Nie wiem jak można zachęcić? Ja wiem, że każdy obawia się czegoś, hejtu polskiego? Z tym się trzeba oczywiście liczyć. To jest konsekwencja pewnych rzeczy. Ale jeżeli rok później przyjechałem na wybory i spotkałem osoby, które specjalnie przyjechały, bo chciały mnie poznać, chciały ze mną porozmawiać czy się napić. Mnie to osobiście po prostu strasznie rozwalało. Chociażby dlatego, mogę powiedzieć, że było warto.
W październiku siódme wybory Mr Bear Poland, tym razem będziemy wybierać reprezentanta na 2016 rok. Z Twojej perspektywy, jako noszącego tytuł Mr. Bear Poland 2010, jeżeli ktoś wygra to według Ciebie jak powinien się zachowywać?

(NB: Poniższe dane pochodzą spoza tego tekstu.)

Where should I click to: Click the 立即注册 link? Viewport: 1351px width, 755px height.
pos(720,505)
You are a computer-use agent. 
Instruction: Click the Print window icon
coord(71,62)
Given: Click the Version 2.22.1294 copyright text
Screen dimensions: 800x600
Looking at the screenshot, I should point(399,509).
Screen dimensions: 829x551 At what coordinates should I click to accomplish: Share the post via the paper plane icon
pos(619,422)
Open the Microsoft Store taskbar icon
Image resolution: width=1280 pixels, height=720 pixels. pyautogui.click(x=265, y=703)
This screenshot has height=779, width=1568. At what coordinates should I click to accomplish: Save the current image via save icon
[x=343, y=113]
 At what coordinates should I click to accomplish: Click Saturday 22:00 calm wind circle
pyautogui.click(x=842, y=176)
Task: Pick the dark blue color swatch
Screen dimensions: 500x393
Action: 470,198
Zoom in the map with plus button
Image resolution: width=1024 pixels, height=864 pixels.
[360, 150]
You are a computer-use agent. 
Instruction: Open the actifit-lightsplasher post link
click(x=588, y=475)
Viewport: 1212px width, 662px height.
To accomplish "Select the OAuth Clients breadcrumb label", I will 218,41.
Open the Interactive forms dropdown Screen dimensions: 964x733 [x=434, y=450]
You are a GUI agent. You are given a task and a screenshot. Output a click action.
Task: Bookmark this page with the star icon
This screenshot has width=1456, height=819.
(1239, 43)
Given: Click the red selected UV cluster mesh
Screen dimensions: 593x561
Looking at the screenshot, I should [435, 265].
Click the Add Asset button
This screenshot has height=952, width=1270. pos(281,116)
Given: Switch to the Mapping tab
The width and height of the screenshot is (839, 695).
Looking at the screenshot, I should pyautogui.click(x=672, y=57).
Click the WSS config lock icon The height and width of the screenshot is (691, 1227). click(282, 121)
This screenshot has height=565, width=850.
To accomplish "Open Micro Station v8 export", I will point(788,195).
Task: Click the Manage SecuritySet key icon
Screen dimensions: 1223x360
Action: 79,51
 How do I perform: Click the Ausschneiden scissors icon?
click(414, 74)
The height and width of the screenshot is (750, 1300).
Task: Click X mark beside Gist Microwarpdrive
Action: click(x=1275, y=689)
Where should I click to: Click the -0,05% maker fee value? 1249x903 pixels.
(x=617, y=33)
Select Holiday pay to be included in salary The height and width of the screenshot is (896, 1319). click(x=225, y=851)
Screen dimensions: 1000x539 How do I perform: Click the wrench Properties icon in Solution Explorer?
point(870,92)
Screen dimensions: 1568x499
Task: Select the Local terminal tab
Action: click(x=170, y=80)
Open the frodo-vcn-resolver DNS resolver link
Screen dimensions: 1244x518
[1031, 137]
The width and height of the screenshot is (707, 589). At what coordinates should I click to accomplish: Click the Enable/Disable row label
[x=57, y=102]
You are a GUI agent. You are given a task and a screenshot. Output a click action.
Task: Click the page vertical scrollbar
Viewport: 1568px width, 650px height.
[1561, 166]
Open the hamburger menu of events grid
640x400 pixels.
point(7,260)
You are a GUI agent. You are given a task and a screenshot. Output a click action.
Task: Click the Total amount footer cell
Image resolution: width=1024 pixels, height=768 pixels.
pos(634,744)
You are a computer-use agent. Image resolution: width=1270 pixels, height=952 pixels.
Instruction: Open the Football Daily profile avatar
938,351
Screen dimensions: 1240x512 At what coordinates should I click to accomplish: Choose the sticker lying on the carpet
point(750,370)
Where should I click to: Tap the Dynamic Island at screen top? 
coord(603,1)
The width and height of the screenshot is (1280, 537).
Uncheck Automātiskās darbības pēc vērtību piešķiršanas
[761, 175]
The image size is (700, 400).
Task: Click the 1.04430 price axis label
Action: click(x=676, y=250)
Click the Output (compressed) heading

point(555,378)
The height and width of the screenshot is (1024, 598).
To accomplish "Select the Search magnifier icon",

(Śmiech) Przede wszystkim pamiętać, że pewne rzeczy są absorbowane i komentowane przez innych. Czy nam się to podoba, czy też nie. Może warto pomyśleć nad stonowaniem pewnych rzeczy. Ja powiem tak, czasami mam głupie zachowania, ale jak miałem tę szarfę na sobie, starałem się pilnować. Pamiętam paradę i myślałem sobie wtedy, że naprawdę postaram się nie dać ciała, żeby to wszystko wyszło fajnie, żeby to wszystko fajnie gdzieś tam funkcjonowało.